Suara Konishi yang sedikit gemetar membawa bisikan kesedihan, namun tekadnya yang kuat menahannya. Tangannya gemetar saat dia mengepalkannya, tapi tidak ada air mata yang jatuh. Sebaliknya, dia menatap langsung ke arah Amane, dan tatapannya yang tak tergoyahkan menusuk langsung ke inti dirinya.

“Jadi, cokelat yang kuberikan bukan benar-benar bukti cintaku, tetapi lebih sebagai cara untuk menenangkan perasaanku. Itu juga menjadi ucapan terima kasih karena telah menyelamatkanku saat itu. Maafkan aku karena bersikap egois dan membuat keadaan menjadi canggung…”

“Tidak… Terima kasih banyak karena sudah menyukaiku. Aku benar-benar minta maaf, tapi aku tidak bisa membalas perasaanmu, Konishi… Aku benar-benar minta maaf.”

Karena dia memahami tekad dan perasaan Konishi, Amane menanggapi pengakuannya yang murni dan tulus dengan kejujuran yang sama terus terangnya.

Walaupun penolakannya mungkin tampak dingin, Amane menolaknya secara langsung. Ia percaya bahwa itulah satu-satunya cara untuk benar-benar menghargai ketulusan yang ditunjukkan gadis itu kepadanya. Gadis itu tampak sedih sesaat, tetapi kemudian, anehnya, bibirnya melengkung membentuk senyuman, hampir seperti ia merasa lega.

“Kenapa kamu minta maaf, Fujimiya-kun? Astaga. Akulah yang membuatmu kerepotan.”

“Tapi aku benar-benar minta maaf. Aku tidak bisa menerima perasaanmu.”

“Jangan khawatir. Aku jatuh cinta padamu karena kamu orang yang seperti ini. Aku selalu tahu kamu hanya akan menghargai satu orang.”

Konishi telah mengamati Amane lebih dekat dari yang ia sadari. Konishi telah mengetahui sejak awal bahwa kesetiaannya tidak akan pernah goyah, dan dia sudah meyakini hal itu sejak awal.

“Sayang sekali aku tidak bisa menjadi orang spesialmu…tapi aku tahu kamu menjadi dirimu yang sekarang karena Shiina-san, dan hanya dia seorang. Dialah yang menjadi alasanmu berubah, kan? Jadi, tidak apa-apa.”

Ah… Dia benar-benar memperhatikanku dengan saksama, peduli padaku, dan menghargai perasaanku selama ini, ya?

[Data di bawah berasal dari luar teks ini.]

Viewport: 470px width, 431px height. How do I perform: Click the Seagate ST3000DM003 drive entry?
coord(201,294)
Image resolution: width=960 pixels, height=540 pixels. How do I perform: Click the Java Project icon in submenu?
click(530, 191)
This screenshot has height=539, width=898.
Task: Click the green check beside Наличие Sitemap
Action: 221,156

Kenyataan ini membuatnya terpukul keras. Konishi seharusnya menjadi orang yang hampir menangis, tapi Amane-lah yang merasakan sakit menusuk seolah-olah ada jarum di dadanya saat ia menolaknya.

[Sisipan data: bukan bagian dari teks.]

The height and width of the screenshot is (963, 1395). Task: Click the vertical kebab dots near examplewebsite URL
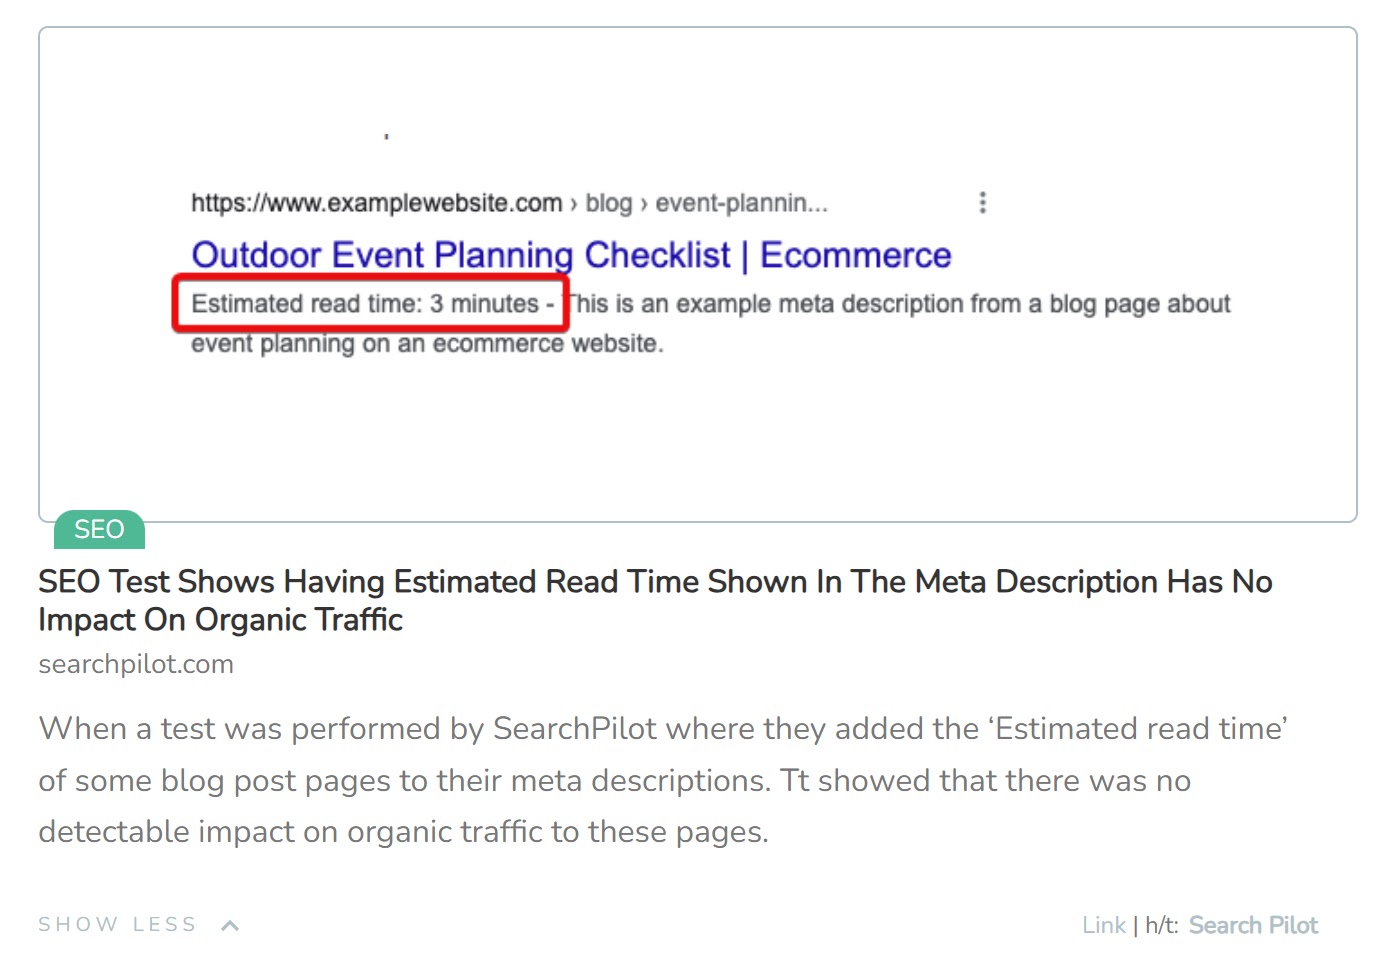983,202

“Ayo, sebaiknya kamu pergi sekarang. Ada orang yang menunggumu, kan? Jadi, pergilah. Jangan khawatirkan aku.”

Meskipun dia pasti terluka—tersakiti oleh penolakan Amane dan rasa sakit yang ditimbulkannya—dia masih bisa tersenyum dengan berani dan melambaikan tangan untuk mengucapkan selamat tinggal.

Telapak tangannya, yang sebelumnya terkepal, kini memerah. Jejak samar kukunya terlihat di kulitnya. Amane tahu bahwa menunjukkannya tidak akan ada gunanya. Menelan semua kata yang ingin diucapkannya, ia membalas gerakannya dengan lambaian lembut, memperlihatkan ekspresi tenang dan kalem yang ingin dilihat Konishi.

“…Ya. Sampai jumpa…besok.”

“Hmm. Sampai jumpa.”

Senyum dan sikap Konishi tidak goyah. Saat rasa terima kasih dan rasa bersalah berbenturan di dadanya, Amane menggigit bibirnya dan berpaling darinya. Bahkan saat isakan samar mencapai telinganya, Amane tidak menoleh ke belakang. Dirinya tidak bisa—tidak jika ia ingin meyakinkan dirinya sendiri bahwa dia tidak mendengarnya.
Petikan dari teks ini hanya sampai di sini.